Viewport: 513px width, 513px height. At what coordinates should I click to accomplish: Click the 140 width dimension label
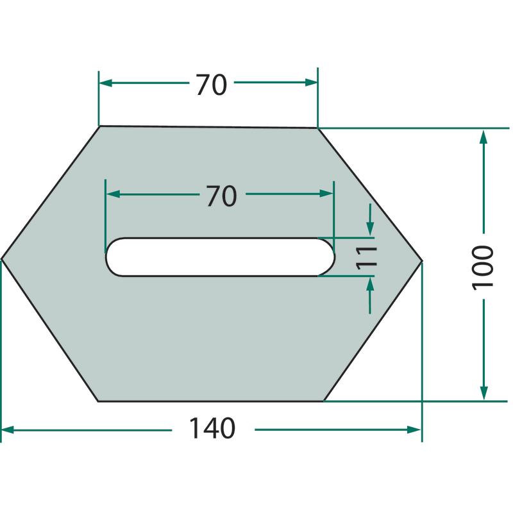click(x=212, y=428)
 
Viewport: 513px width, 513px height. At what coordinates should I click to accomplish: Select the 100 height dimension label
click(x=483, y=267)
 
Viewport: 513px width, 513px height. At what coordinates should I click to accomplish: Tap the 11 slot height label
click(x=367, y=258)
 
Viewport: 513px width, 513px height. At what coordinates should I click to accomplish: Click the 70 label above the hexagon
click(x=212, y=85)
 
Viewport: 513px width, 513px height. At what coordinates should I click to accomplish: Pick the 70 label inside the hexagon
click(x=221, y=196)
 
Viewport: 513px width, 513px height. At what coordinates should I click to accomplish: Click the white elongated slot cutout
click(x=220, y=257)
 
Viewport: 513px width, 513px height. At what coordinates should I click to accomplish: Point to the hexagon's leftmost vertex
click(x=2, y=259)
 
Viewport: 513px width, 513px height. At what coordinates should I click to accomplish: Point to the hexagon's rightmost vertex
click(x=422, y=261)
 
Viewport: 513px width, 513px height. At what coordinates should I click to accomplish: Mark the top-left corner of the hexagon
click(x=99, y=126)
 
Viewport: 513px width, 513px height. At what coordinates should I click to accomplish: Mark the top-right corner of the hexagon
click(x=317, y=128)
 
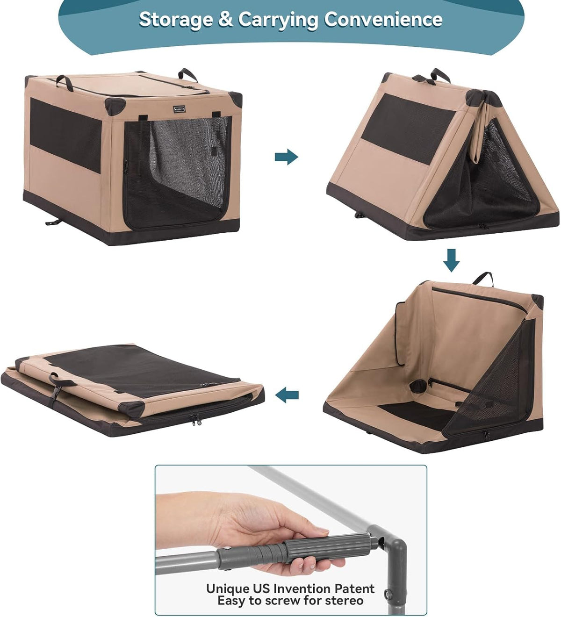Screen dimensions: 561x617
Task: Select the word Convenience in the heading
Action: point(383,19)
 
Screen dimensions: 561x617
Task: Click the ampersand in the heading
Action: point(225,19)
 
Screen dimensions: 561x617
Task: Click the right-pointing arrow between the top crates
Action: point(286,157)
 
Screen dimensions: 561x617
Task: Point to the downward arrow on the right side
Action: point(452,260)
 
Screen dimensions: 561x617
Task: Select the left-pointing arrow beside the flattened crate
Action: point(287,395)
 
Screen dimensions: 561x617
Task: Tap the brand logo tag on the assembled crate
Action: point(179,109)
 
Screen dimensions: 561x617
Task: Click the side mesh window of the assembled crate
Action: point(65,136)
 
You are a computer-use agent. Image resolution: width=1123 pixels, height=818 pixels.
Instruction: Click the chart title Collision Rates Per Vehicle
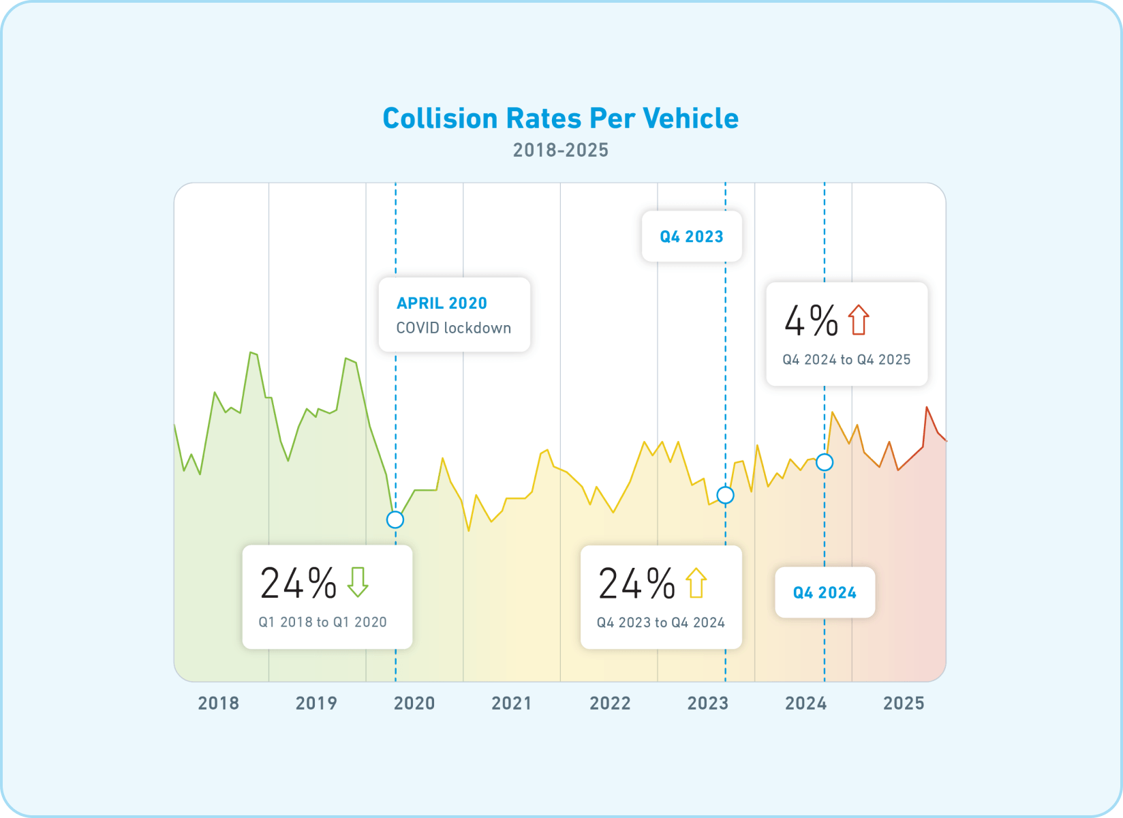tap(560, 119)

• **Work to complete**:
Rewrite the listing above, replacing "heading" with "banner" each time it appears and keeping everything else the same. Leave the pictures out.

• **Right answer**:
Viewport: 513px width, 513px height. At what coordinates should I click to accomplish: Click the 140 width dimension label
click(x=212, y=428)
 
Viewport: 513px width, 513px height. At what coordinates should I click to accomplish: Select the 100 height dimension label
click(x=483, y=267)
 
Viewport: 513px width, 513px height. At what coordinates should I click to accomplish: Tap the 11 slot height label
click(x=367, y=258)
 
Viewport: 513px width, 513px height. At what coordinates should I click to accomplish: Click the 70 label above the hexagon
click(x=212, y=85)
 
Viewport: 513px width, 513px height. At what coordinates should I click to accomplish: Pick the 70 label inside the hexagon
click(x=221, y=196)
 
Viewport: 513px width, 513px height. At what coordinates should I click to accomplish: Click the white elongated slot cutout
click(x=220, y=257)
 
Viewport: 513px width, 513px height. At what coordinates should I click to accomplish: Point to the hexagon's leftmost vertex
click(x=2, y=259)
 
Viewport: 513px width, 513px height. At what coordinates should I click to accomplish: Point to the hexagon's rightmost vertex
click(x=422, y=261)
 
Viewport: 513px width, 513px height. At what coordinates should I click to accomplish: Mark the top-left corner of the hexagon
click(x=99, y=126)
 
Viewport: 513px width, 513px height. At what coordinates should I click to accomplish: Mark the top-right corner of the hexagon
click(x=317, y=128)
 
Screen dimensions: 561x617
Task: Select the word Convenience in the banner
Action: point(383,19)
 
Screen dimensions: 561x617
Task: Click the ampersand in the banner
Action: point(225,19)
 
Screen dimensions: 561x617
Task: Click the right-pointing arrow between the top crates
Action: point(286,157)
 
Screen dimensions: 561x617
Task: Point to the downward arrow on the right side
Action: point(452,260)
 
Screen dimensions: 561x617
Task: Select the left-pointing arrow beside the flattened crate
Action: point(287,395)
 
Screen dimensions: 561x617
Task: Tap the brand logo tag on the assembled crate
Action: point(179,109)
 
Screen dimensions: 561x617
Task: Click the side mesh window of the assembled crate
Action: point(65,136)
 
You are a computer-use agent. Image resolution: width=1123 pixels, height=818 pixels.
Instruction: Click the chart title Collision Rates Per Vehicle
tap(560, 119)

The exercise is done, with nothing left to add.